UK business leaders remain much more pessimistic about their national economic outlook than other business leaders, with 79% still feeling gloomy. This pessimism is at similar levels to the early post-Brexit years (c. 80%). Under half – 46% – of Dutch business leaders share that domestic gloom, and in the rest of the world we found only 33% to be pessimistic about their home market prospects
There are some encouraging signs, however. Leaders individually seem more hopeful about the prospects for their own businesses – around 60% feel optimistic. Business leaders’ optimism about their companies’ expected performance has increased in the last quarter, particularly in the UK, where it is up from 51% to 68%.
Which issues are causing business leaders the most concern as they look ahead at their domestic economies? Inflation (55% mention this), labour shortages (43%) and geopolitical instability (40%) are the most important threats to their domestic economies in the near future. While concern about the impact of labour shortages and domestic politics has risen since the last quarter, worries over geopolitical instability have, for now, fallen significantly (from 73% to 40%).
For all respondents the two top external factors expected to have an impact on company performance are changing consumer demand (38% mention this) and inflation (36%). Worries about inflation, however, have fallen since last October (from 49% to 36% citing this).
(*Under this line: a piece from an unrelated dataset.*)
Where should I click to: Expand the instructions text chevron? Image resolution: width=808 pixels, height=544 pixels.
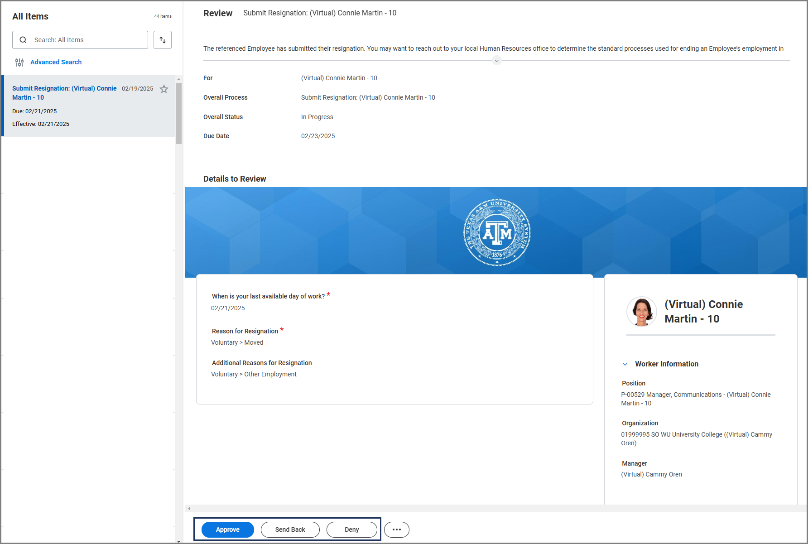[496, 61]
The question of talent remains absolutely front of mind for business leaders. Half say that talent (acquisition and retention) is the most pressing internal issue for their companies. This is consistent across all regions and with the findings last quarter.
Dena McCallum, co-founder of Eden McCallum, says the varying findings of this latest survey offer some encouragement for the future. “If we take a glass half full view, there is less pessimism about the economy and more optimism about expected business performance in all regions than there was even a few months ago. But some issues – especially inflation and labour/talent shortages – remain a matter of concern. We are hoping that sentiment continues to improve over the coming quarters, as inflation appears to have peaked.”